Full Report
Cybersecurity researchers have discovered a new Lua-based malware created years before the notorious Stuxnet worm that aimed to sabotage Iran's nuclear program by destroying uranium enrichment centrifuges. According to a new report published by SentinelOne, the previously undocumented cyber sabotage framework dates back to 2005, primarily targeting high-precision calculation software to tamper
Analysis Summary
# Tool/Technique: fast16
## Overview
**fast16** is a highly sophisticated, previously undocumented cyber sabotage framework discovered by SentinelOne researchers. Predating the notorious Stuxnet worm by approximately five years, it is the first known Windows malware to implement an embedded Lua engine for its core logic. Its primary purpose appears to be the sabotage of high-precision calculation software, likely targeting industrial or scientific facilities to produce inaccurate results through a kernel-level driver.
## Technical Details
- **Type:** Malware framework / Sabotage tool
- **Platform:** Windows (specifically targets older versions; the driver is incompatible with Windows 7 and later)
- **Capabilities:** Lua bytecode execution, kernel-level interception, file system and registry manipulation, network API binding, and digital sabotage.
- **First Seen:** Created circa July–August 2005 (Uploaded to VirusTotal in 2016).
## MITRE ATT&CK Mapping
- **[TA0003 - Persistence]**
- [T1543.003 - Create or Modify System Process: Windows Service]
- **[TA0005 - Defense Evasion]**
- [T1027 - Obfuscated Files or Information]
- [T1140 - Decompile, Disobfuscate, or Decode Files or Information]
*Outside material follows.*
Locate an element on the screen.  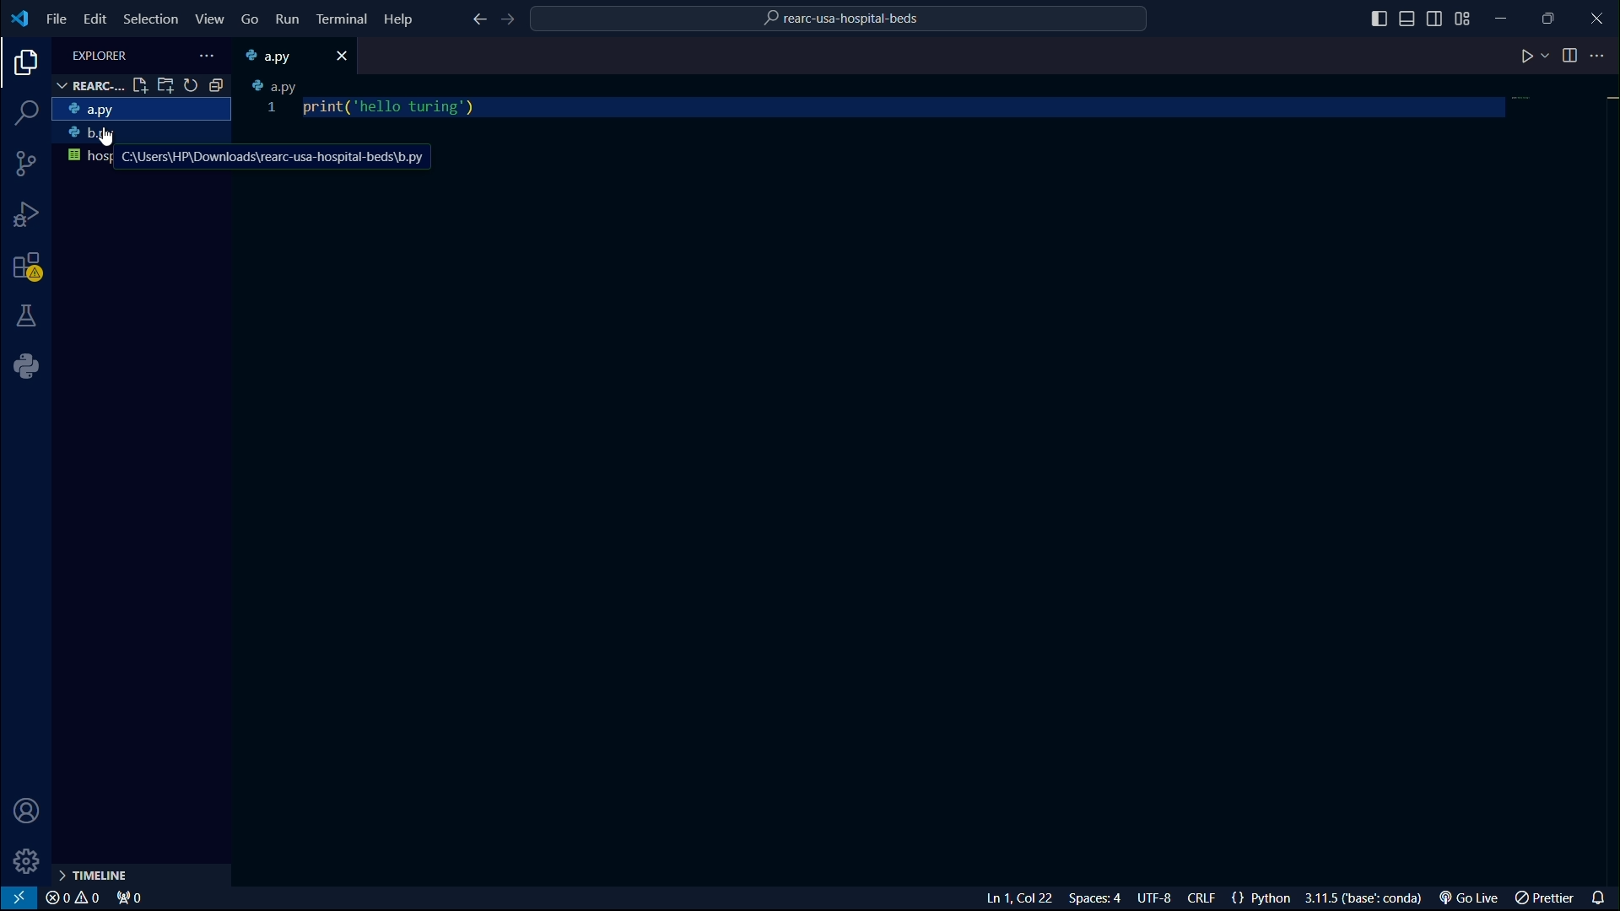
go back is located at coordinates (478, 20).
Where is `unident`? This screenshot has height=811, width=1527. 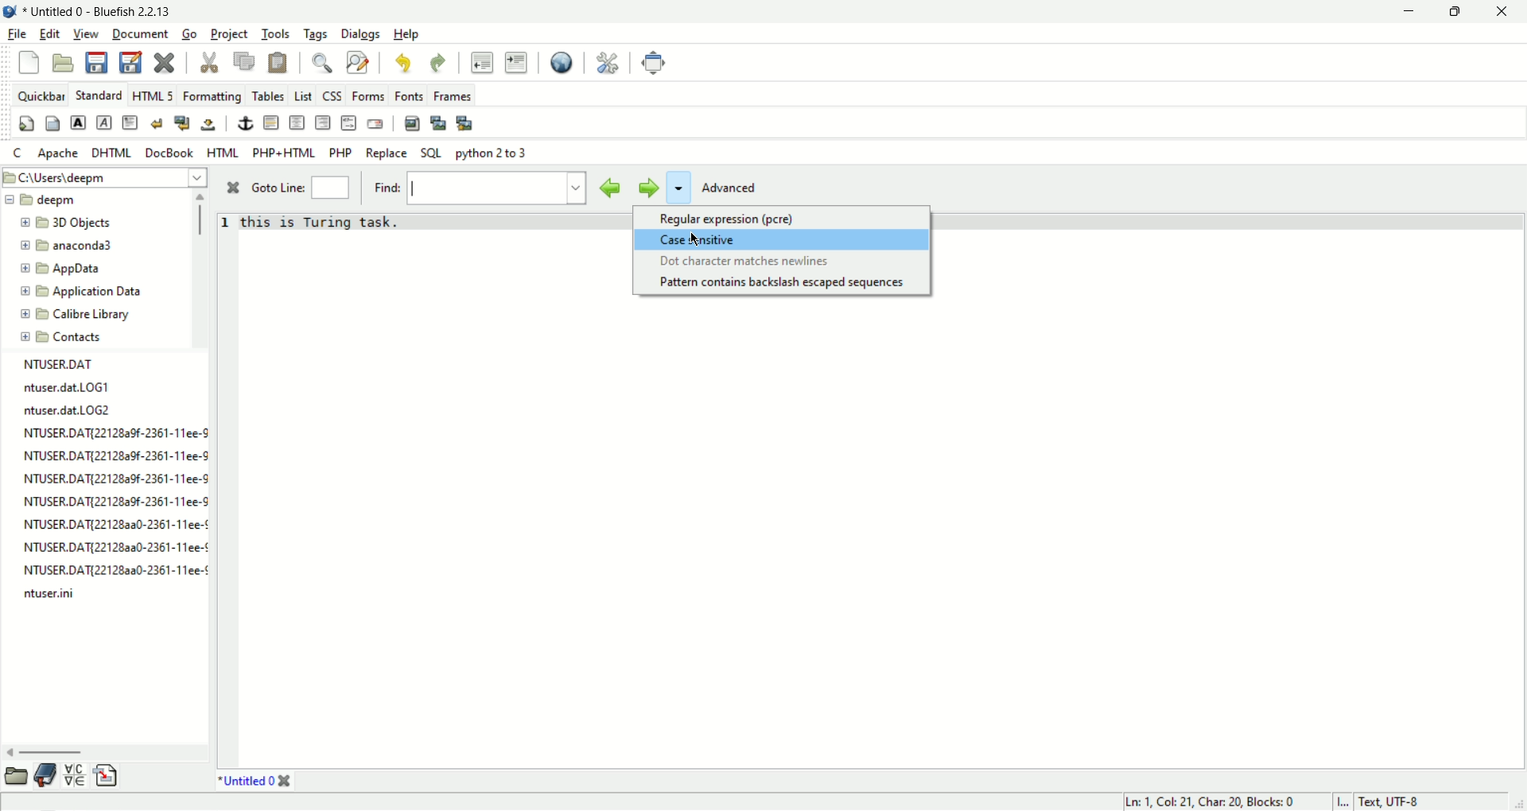
unident is located at coordinates (481, 62).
- **[TA0006 - Access Permission Compensation]**
- [T1068 - Exploitation for Privilege Escalation]
- **[TA0040 - Impact]**
- [T1491 - Defacement (System/Data Manipulation)]
## Functionality
### Core Capabilities
- **Lua-Based Execution:** Uses an embedded Lua 5.0 virtual machine to run encrypted bytecode, allowing for modular and flexible logic execution.
- **Service Wrapping:** The component `svcmgmt.exe` acts as a versatile carrier that can register itself as a Windows service or execute specific arguments based on command-line inputs.
- **System Interfacing:** Binds directly to Windows NT APIs for deep control over the file system, registry, and service control manager.
### Advanced Features
- **Kernel-Level Sabotage:** Utilizes a kernel driver (`fast16.sys`) to intercept and modify executable code as it is read from the disk.
- **Precision Targeting:** Specifically designed to tamper with high-precision calculation software, likely to undermine engineering or scientific processes (e.g., nuclear enrichment calculations).
- **Self-Propagation Potential:** Designed to be paired with delivery mechanisms to ensure consistent inaccurate calculations across an entire networked facility.
## Indicators of Compromise
- **File Hashes:**
- **svcmgmt.exe:** `9a10e1faa86a5d39417cae44da5adf38824dfb9a16432e34df766aa1dc9e3525`
- **fast16.sys:** `07c69fc33271cf5a2ce03ac1fed7a3b16357aec093c5bf9ef61fbfa4348d0529`
- **File Names:** `svcmgmt.exe`, `fast16.sys`
- **Registry Keys:** References to service creation in `HKLM\SYSTEM\CurrentControlSet\Services`
- **Network Indicators:** (None specifically listed in the report, though the tool references network APIs)
- **Behavioral Indicators:** High-privilege service creation; kernel driver loading; Lua engine execution within a standard console process.
## Associated Threat Actors
- **Equation Group:** Highly suspected due to the forensic link between the "fast16" string and the 2017 "Lost in Translation" leak by **The Shadow Brokers** (linked to the NSA).
## Detection Methods
- **Signature-based detection:** Identify the unique PDB paths (`fast16.sys`) and the embedded Lua 5.0 engine signatures within `svcmgmt.exe`.
- **Behavioral detection:** Monitor for unauthorized kernel driver installation and service management activities involving unsigned or atypical binaries.
- **YARA rules:** Rules should target the specific Lua bytecode container and the "fast16" PDB strings.
## Mitigation Strategies
- **Prevention measures:** Implement strict driver signature enforcement (standard in modern Windows versions, which mitigates this specific legacy driver).
- **Hardening recommendations:** Use Endpoint Detection and Response (EDR) to monitor for the creation of unusual services and kernel-mode transitions.
- **Process Integrity:** Ensure that high-precision engineering software is run in environments where file integrity monitoring (FIM) can detect on-the-fly modifications.
## Related Tools/Techniques
- **Stuxnet:** Later used similar industrial sabotage goals but aimed at PLCs.
- **Flame (Flamer/Skywiper):** Also used a Lua virtual machine for complex information-stealing tasks.
- **Duqu:** Follow-on framework with modular components linked to the same development lineage.